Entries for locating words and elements

====

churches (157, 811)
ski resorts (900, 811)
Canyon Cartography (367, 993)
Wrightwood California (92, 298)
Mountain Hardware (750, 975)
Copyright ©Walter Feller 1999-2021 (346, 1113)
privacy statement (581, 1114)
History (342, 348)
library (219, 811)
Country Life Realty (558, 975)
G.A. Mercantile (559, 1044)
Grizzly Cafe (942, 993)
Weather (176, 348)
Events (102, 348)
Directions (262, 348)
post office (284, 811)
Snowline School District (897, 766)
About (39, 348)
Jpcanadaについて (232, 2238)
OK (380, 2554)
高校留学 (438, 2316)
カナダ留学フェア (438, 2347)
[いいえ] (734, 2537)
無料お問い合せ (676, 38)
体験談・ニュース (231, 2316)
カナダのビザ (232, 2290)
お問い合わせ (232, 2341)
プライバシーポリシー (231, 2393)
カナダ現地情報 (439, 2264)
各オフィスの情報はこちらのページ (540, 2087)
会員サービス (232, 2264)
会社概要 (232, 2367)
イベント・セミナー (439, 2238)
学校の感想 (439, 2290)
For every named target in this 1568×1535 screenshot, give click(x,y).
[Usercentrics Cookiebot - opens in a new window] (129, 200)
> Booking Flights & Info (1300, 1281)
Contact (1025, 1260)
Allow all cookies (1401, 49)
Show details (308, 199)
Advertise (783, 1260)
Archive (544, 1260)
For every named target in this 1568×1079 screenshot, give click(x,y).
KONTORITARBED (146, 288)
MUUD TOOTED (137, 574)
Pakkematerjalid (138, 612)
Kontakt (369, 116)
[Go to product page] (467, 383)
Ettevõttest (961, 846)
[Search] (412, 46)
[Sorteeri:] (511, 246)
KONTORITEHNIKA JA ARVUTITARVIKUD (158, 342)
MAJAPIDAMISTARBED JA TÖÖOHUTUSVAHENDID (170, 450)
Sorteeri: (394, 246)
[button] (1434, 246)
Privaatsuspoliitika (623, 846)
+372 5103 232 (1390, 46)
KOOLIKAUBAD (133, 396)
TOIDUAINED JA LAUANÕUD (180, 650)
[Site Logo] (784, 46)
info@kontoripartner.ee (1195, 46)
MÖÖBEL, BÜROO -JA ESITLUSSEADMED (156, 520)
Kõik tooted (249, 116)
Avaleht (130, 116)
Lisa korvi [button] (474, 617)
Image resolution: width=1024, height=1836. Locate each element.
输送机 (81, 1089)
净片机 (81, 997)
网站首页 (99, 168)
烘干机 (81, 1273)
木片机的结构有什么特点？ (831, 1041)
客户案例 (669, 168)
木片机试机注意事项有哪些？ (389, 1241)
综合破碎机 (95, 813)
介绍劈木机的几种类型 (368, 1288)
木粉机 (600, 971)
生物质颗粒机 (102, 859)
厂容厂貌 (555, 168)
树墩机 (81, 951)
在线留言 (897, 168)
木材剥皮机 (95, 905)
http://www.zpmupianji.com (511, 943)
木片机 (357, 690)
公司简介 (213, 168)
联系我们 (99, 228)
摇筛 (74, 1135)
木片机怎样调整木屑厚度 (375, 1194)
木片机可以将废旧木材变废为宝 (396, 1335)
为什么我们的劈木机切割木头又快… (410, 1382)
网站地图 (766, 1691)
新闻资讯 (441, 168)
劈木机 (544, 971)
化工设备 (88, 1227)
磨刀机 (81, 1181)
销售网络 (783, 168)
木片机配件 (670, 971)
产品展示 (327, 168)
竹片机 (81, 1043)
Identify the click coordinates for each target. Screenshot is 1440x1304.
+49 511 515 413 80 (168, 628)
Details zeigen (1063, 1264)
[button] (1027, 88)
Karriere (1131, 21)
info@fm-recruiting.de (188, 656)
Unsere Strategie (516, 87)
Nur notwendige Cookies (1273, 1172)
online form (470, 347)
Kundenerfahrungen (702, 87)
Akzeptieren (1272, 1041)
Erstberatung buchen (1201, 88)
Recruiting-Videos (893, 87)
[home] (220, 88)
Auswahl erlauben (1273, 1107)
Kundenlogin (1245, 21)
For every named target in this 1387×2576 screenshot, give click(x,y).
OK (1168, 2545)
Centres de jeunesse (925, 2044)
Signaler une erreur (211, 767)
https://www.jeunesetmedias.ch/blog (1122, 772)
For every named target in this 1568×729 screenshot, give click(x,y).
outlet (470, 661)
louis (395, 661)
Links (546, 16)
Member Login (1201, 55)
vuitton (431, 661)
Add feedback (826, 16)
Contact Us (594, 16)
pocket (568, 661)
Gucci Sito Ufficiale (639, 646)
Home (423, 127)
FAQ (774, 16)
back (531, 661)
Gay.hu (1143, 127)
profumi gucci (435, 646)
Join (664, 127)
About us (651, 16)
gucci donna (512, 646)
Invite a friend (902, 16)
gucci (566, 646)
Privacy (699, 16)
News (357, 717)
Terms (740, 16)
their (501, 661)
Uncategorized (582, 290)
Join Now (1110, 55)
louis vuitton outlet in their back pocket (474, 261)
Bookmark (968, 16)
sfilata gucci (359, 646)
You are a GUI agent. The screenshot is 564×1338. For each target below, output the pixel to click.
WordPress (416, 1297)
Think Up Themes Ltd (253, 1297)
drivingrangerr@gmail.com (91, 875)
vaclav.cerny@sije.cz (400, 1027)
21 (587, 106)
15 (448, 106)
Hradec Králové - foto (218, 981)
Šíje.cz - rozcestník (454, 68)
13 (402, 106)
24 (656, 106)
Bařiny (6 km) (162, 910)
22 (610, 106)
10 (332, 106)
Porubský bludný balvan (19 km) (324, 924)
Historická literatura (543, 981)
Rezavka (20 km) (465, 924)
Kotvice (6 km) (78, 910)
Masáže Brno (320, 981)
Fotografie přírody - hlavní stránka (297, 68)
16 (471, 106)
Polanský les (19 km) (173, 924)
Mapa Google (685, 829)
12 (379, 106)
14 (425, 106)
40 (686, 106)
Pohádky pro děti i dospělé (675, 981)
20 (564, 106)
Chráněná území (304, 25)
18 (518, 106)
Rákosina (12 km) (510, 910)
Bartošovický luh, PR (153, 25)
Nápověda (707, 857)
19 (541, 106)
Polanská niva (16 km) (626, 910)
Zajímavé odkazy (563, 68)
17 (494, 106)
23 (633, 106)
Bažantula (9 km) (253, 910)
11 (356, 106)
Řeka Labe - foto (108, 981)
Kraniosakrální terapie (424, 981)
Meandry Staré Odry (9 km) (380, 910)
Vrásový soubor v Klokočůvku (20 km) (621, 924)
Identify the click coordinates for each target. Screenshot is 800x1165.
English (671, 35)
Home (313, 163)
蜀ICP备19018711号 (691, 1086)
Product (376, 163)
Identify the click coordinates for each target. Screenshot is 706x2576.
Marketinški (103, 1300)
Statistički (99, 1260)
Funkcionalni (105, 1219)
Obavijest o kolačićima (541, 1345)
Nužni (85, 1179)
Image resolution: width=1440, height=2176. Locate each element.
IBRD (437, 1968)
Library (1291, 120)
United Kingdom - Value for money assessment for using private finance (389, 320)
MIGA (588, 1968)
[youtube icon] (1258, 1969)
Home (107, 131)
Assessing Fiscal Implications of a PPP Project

====

## EXERCISE REQUIREMENTS
Print the records word for word from the first line through the line containing "学校の感想 (439, 2290)", including both of those lines.

## TASK SOLUTION
churches (157, 811)
ski resorts (900, 811)
Canyon Cartography (367, 993)
Wrightwood California (92, 298)
Mountain Hardware (750, 975)
Copyright ©Walter Feller 1999-2021 (346, 1113)
privacy statement (581, 1114)
History (342, 348)
library (219, 811)
Country Life Realty (558, 975)
G.A. Mercantile (559, 1044)
Grizzly Cafe (942, 993)
Weather (176, 348)
Events (102, 348)
Directions (262, 348)
post office (284, 811)
Snowline School District (897, 766)
About (39, 348)
Jpcanadaについて (232, 2238)
OK (380, 2554)
高校留学 (438, 2316)
カナダ留学フェア (438, 2347)
[いいえ] (734, 2537)
無料お問い合せ (676, 38)
体験談・ニュース (231, 2316)
カナダのビザ (232, 2290)
お問い合わせ (232, 2341)
プライバシーポリシー (231, 2393)
カナダ現地情報 (439, 2264)
各オフィスの情報はこちらのページ (540, 2087)
会員サービス (232, 2264)
会社概要 (232, 2367)
イベント・セミナー (439, 2238)
学校の感想 (439, 2290)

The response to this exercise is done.